Another friendship — with a young woman whom she first met as a nonverbal four-year-old — gave rise to more original music. As Shatford taught her to strum the ukulele, her student mused, “I think the universe needs a new rainbow song.” Together, the two brainstormed qualities of the prismatic apparitions. The result was Rainbows are Awesome, a lilting homage to celestial colour.

“It’s just endless,” said Shatford. “Each one of those songs has an endless story behind it. And while the songs and actions are set [for May 4th], I’ll be watching and feeling in case people are shy. If they aren’t participating yet, I’ll step into that moment. What people need is to feel safe and that it’s okay to have live music in 3-D [instead of on screens].”

Shatford is currently applying to the Canada Council for the Arts for a grant that would enable her to take her show on tour to Squamish, Gibsons and Sechelt — and incorporate oscilloscope-like visualizations of sound.

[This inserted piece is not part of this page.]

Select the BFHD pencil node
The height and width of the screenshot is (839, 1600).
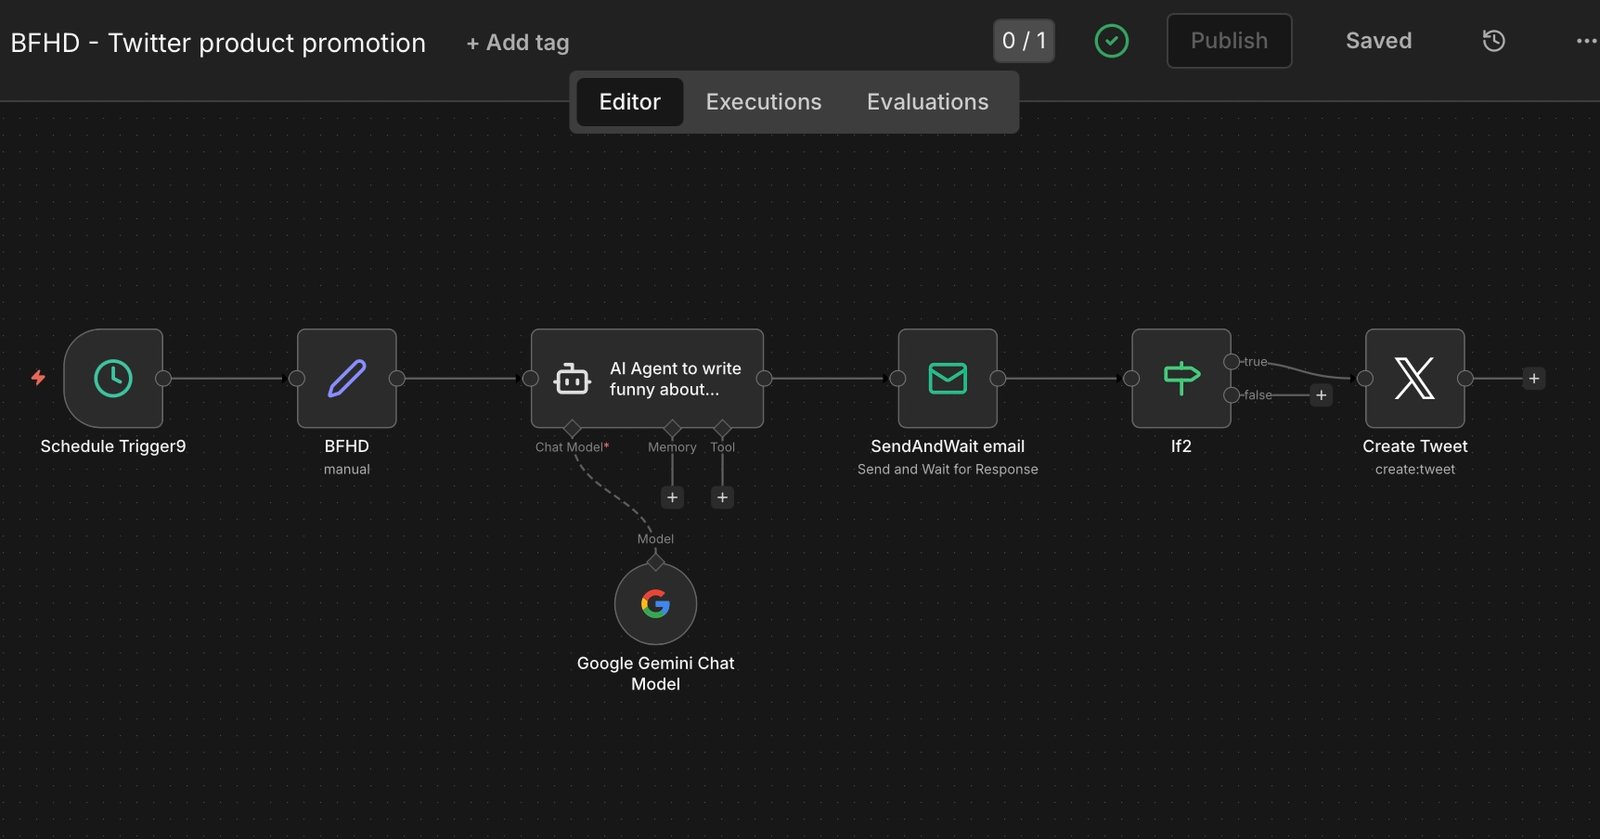tap(346, 378)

“That would be the pinnacle,” she added, “coming together with the experience of unity and walking people through familiarity, connection, and joyfulness into quiet moments with lullabies, even into silence.”

Jill Shatford’s I Am A Bridge musical experience for families and children takes place at Roberts Creek Hall on May 4 from 3 to 4 p.m. Tickets (available on a sliding scale from $15 to $20) are available for sale at Melomania in Roberts Creek or Little Brit of Heaven in Sechelt.